Meta Platforms is the owner of Facebook, Instagram, and WhatsApp, and a major player in AI. It is grouped among the ‘Magnificent Seven’ of dominant tech companies.
Sarasin has been a shareholder in Meta since 2023, and began engaging with the company in the same year.
Engagement on corporate governance and ethical AI
In 2023 and 2024, we sent post-proxy letters to Mark Zuckerberg, the Founder, Chairman, and CEO of Meta, outlining a series of governance and oversight concerns. Despite following up these communications, we have not received a response from the company.
In our correspondence, we raised several critical issues, including:
- The dual-class share structure that grants disproportionate voting control to the founder;
- The combination of the Chair and CEO roles;
- Insufficient board independence and the over-commitment of certain directors;
- The lack of auditor rotation.
We also expressed concerns about Meta's executive compensation practices, which we find to be non-transparent and lacking in objective performance criteria. The pay scheme is entirely at the discretion of the Compensation Committee and consists solely of time-based restricted stock units, with no performance-based conditions. Additionally, we believe the current three-year frequency of the Say on Pay vote is not in shareholders’ best interests. We advocate for annual Say on Pay votes to ensure stronger accountability.
Given the significant risks associated with the deployment of generative AI, we have also requested additional disclosures on how Meta intends to manage misinformation and disinformation risks associated with this technology.
In September 2024, we participated in a collective investor engagement call organised by Meta. During the call, company representatives reiterated their commitment to a safe and trustworthy online environment and highlighted their efforts in the responsible development and deployment of AI models across business operations. However, several of our specific questions remained unanswered.
Subsequently, in October 2024, we coordinated a letter to Meta on behalf of a coalition of 36 investors (including a few of our clients), representing a total of $3.6 trillion in assets under management. This letter called for detailed responses to key concerns, including the effectiveness of content moderation, child protection measures, enforcement of data privacy standards, and the protection of intellectual property rights.

### GIVEN INFORMATION

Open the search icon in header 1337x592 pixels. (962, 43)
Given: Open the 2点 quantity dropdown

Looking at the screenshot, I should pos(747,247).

### EXERCISE TASKS
- 1) In the Meta engagement text, how many investors made up the coalition for which Sarasin coordinated the October 2024 letter?
- 2) Write out the part of the Meta engagement text starting at "Given the significant" and ending at "questions remained unanswered.", swapping "call" for "meeting".

### FULL ANSWERS
- 1) 36 investors.

- 2)
Given the significant risks associated with the deployment of generative AI, we have also requested additional disclosures on how Meta intends to manage misinformation and disinformation risks associated with this technology.
In September 2024, we participated in a collective investor engagement meeting organised by Meta. During the meeting, company representatives reiterated their commitment to a safe and trustworthy online environment and highlighted their efforts in the responsible development and deployment of AI models across business operations. However, several of our specific questions remained unanswered.